Par la suite, le Bénin a mis sur pied des
services de dépistage du VIH et ne déploie plus de soldats séropositifs dans des
missions de maintien de la paix. En outre, les soldats déployés doivent suivre
une séance de sensibilisation à la prévention du VIH avant leur départ en
mission, ainsi qu'à leur arrivée dans le nouveau pays.
Cette initiative
semble porter ses fruits : selon les résultats d'étude, les soldats béninois
déployés en mission de maintien de la paix seraient plus nombreux à avoir des
rapports sexuels protégés et à subir des tests de dépistage. En effet, 73 pour
cent des soldats subiraient actuellement des tests de dépistage, contre 55 pour
cent précédemment.
Dilemmes autour des droits humains
Alors
qu'elles tentent de combattre le VIH au sein de leurs troupes, les armées
africaines doivent également faire face à diverses questions liées aux droits
humaines, telles que la stigmatisation et la confidentialité, associées au VIH.
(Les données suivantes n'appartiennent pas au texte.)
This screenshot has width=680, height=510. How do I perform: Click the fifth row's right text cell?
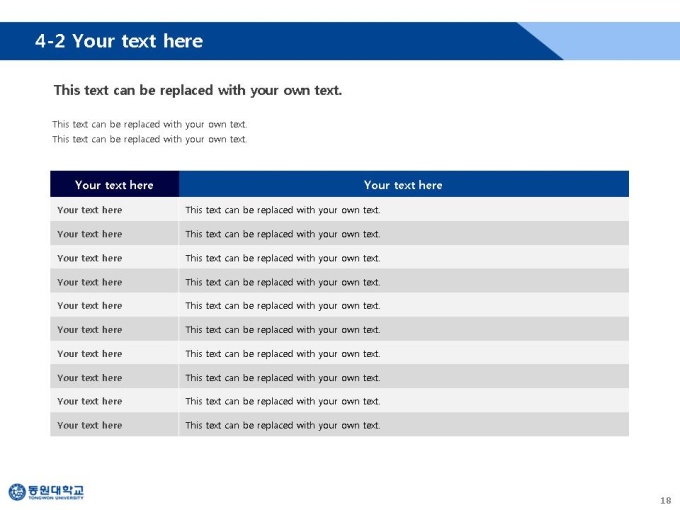tap(404, 305)
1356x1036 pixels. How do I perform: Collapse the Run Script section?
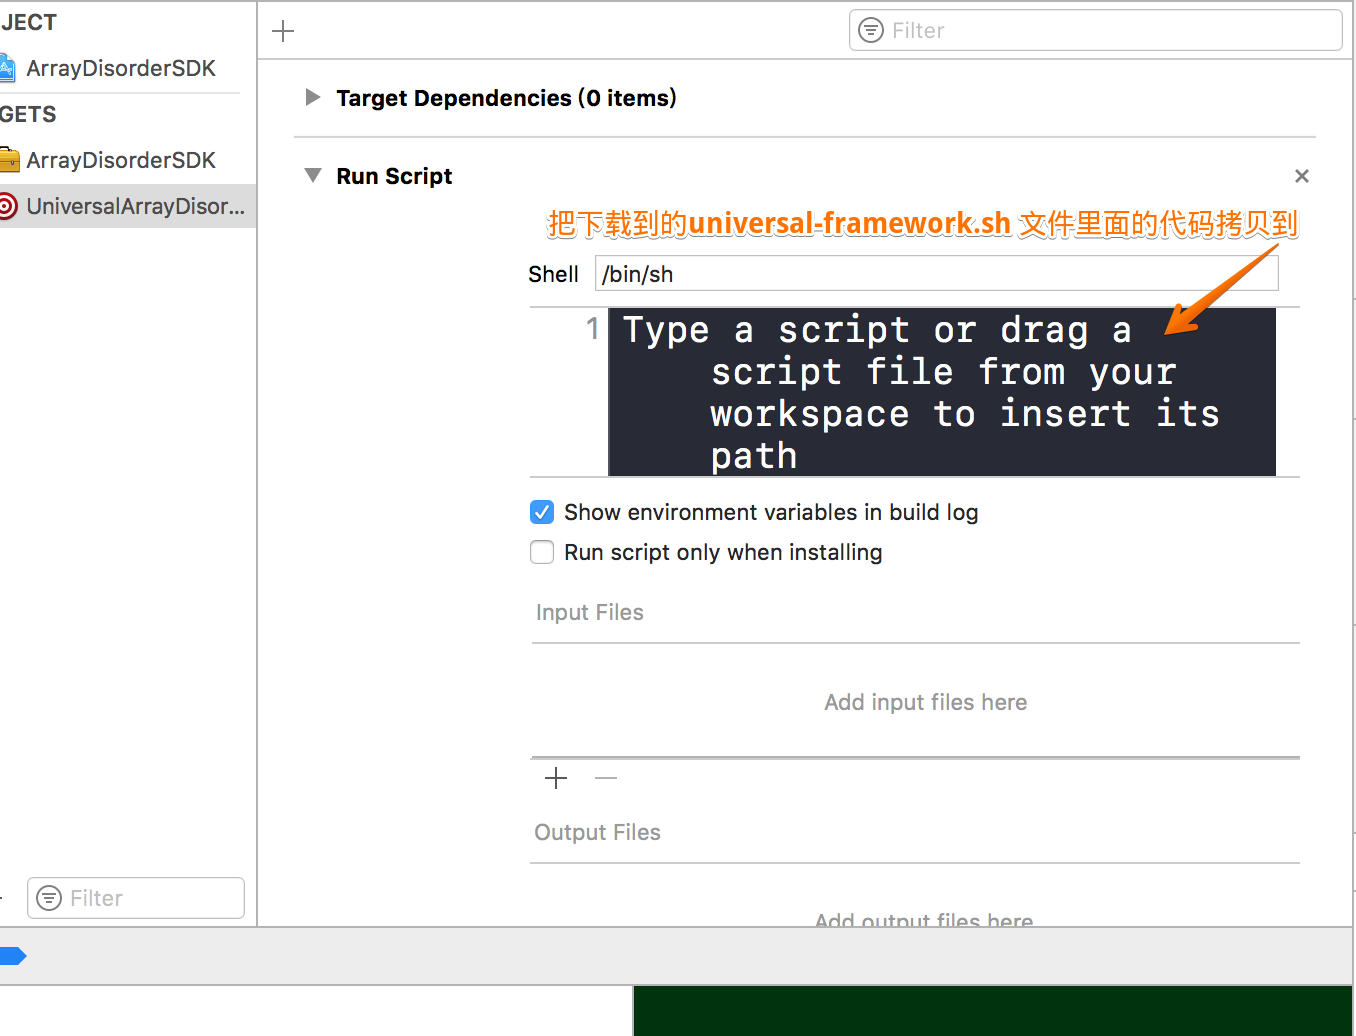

Le lieutenant-colonel Kusasira a indiqué que l'armée ougandaise
respectait le droit des soldats séropositifs à garder leur statut sérologique
confidentiel, mais qu'elle les encourageait toutefois à l'indiquer notamment aux
commandants, lors des déploiements dans des régions reculées.
Les UPDF
font subir un test de dépistage à toutes les nouvelles recrues et interdisent
aux hommes et femmes vivant avec le VIH d'intégrer leurs rangs, s'attirant les
foudres des organismes de défense des droits de l'homme, selon lesquels les ARV
permettent à un soldat séropositif d'être aussi performant qu'un soldat
séronégatif.
« Pour nous, il ne s'agit pas d'un problème de respect des
droits humains, mais un problème d'ordre économique. En effet, la prise en
charge de soldats séropositifs a d'importantes conséquences économiques sur nos
ressources et nous voulons limiter ces conséquences », a déclaré le
lieutenant-colonel Kusasira.
« Mais lorsque l'on apprend qu'un de nos
soldats est infecté au VIH, nous lui offrons le meilleur traitement et nous lui
prodiguons les meilleurs soins possibles », a-t-il ajouté. « En outre, les
soldats séropositifs dans les rangs des UPDF peuvent être promus ou suivre une
formation, même après avoir été dépistés au VIH ».